I actually had the same problem as the guy who wrote the original How to relocate your Groove 2007 files to another disk - my C-partition is only a couple of Gigabytes and most of my data resides on D-partition. Unfortunately Groove 2007 seems to keep it's user and system files on C-drive - so when you are using some big Groove workspaces, your C-drive simply gets swamped.
Luckily, there is a workaround in Vista called symbolic links where you basically redirect your folder to another location (this was the workaround from the original post).
Unfortunately I'm still running Windows XP so no full support for symbolic links. And then I stumbled onto something called junction points which are actually also directory symbolic links (already supported on Windows 2000 and higher.) You can create junction points using the linkd program which you can find in the Windows Resource Kit but there is also a program from Sysinternals called Junction so that you don't need to install the whole Windows Resource Kit.

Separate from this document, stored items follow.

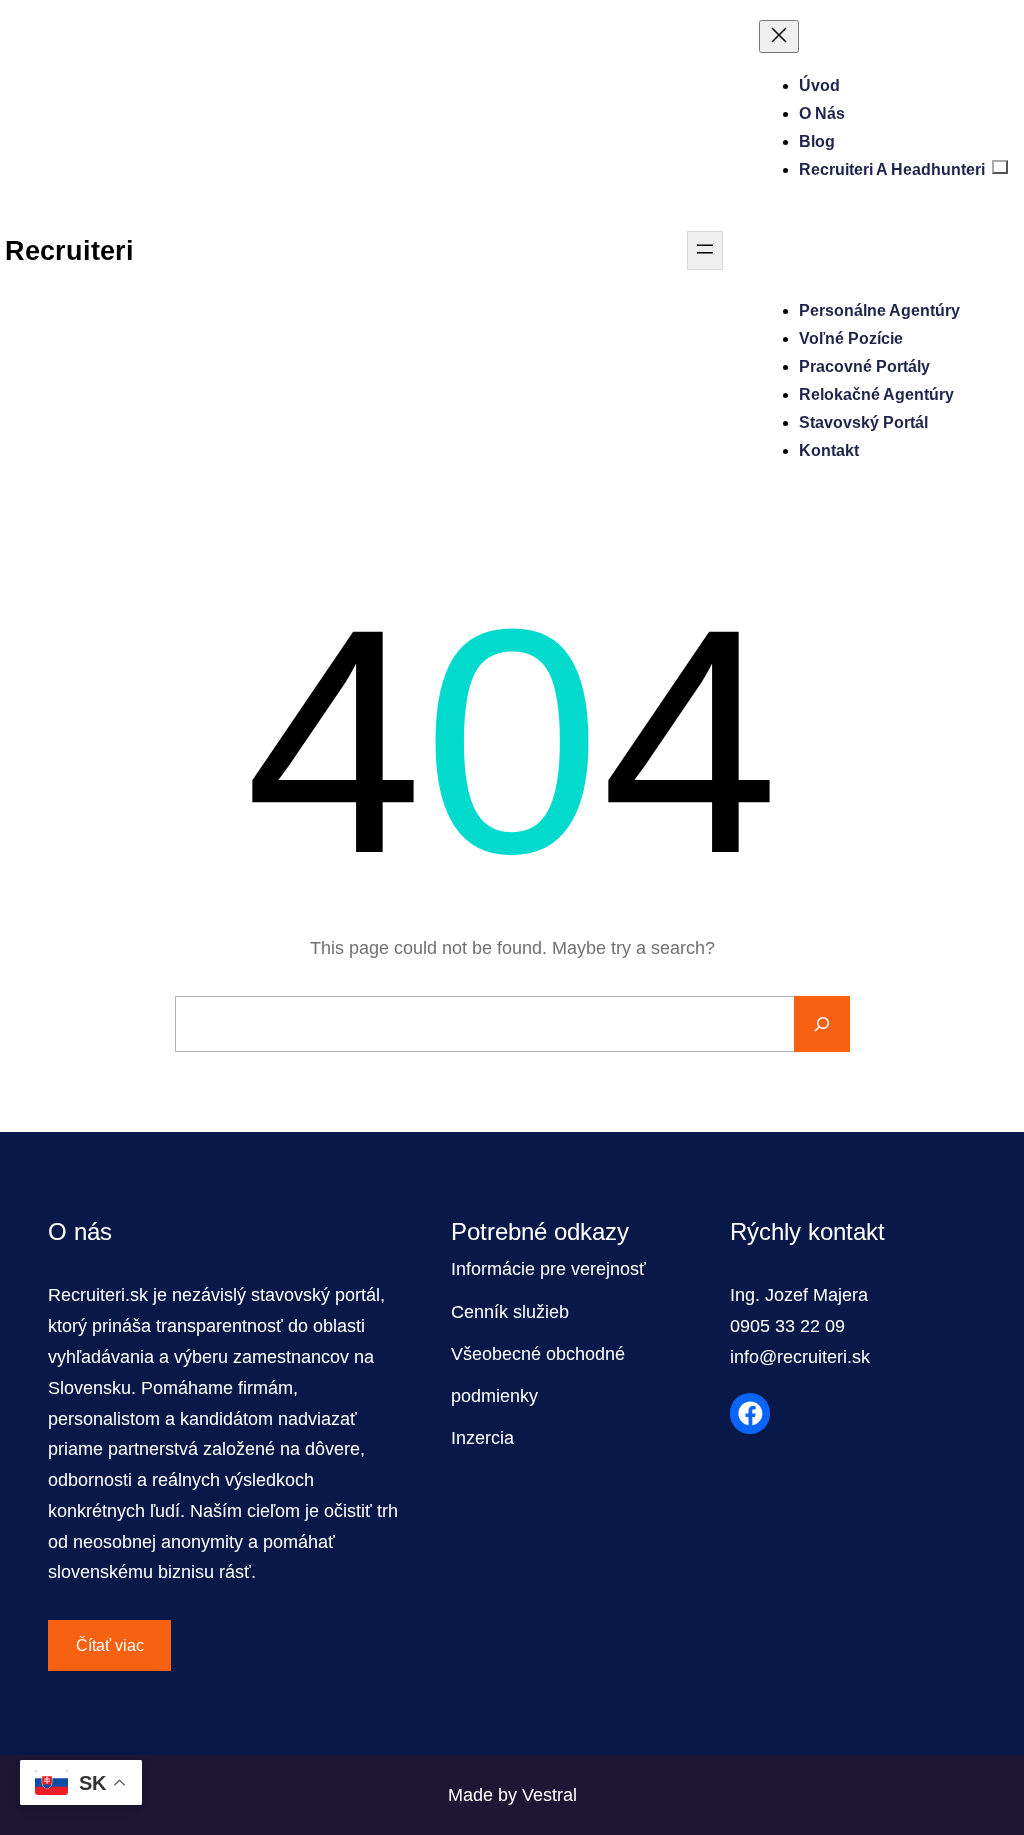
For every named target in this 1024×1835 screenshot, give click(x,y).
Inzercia (482, 1438)
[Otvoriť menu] (705, 250)
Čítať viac (110, 1645)
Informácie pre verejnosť (548, 1269)
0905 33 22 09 (787, 1326)
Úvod (819, 85)
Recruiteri (69, 250)
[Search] (822, 1024)
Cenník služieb (510, 1312)
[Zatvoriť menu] (779, 36)
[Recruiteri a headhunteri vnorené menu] (1000, 167)
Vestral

So what are the steps that you will need to do (based on the original How to relocate your Groove 2007 files to another disk )
- Shutdown Groove
- Create a new folder on the disk you want the files to move to. I created a folder called GrooveData on my D: drive
- Open Windows Explorer and navigate to C:\Users\<username>\Appdata\Local\Microsoft\Office\Groove (well on my machine it actually used another folder - C:\Documents and Settings\[loginid]\Local Settings\Application Data\Microsoft\OFFICE\Groove )
- Select the ‘System’ and ‘User’ folder and move them to the directory on the other disk that you created in step 2.
- Use the junction tool to map the folders.
junction "C:\Documents and Settings\[loginid]\Local Settings\Application Data\
Microsoft\OFFICE\Groove" d:\groovedata
I restarted Groove and everything seemed to work fine.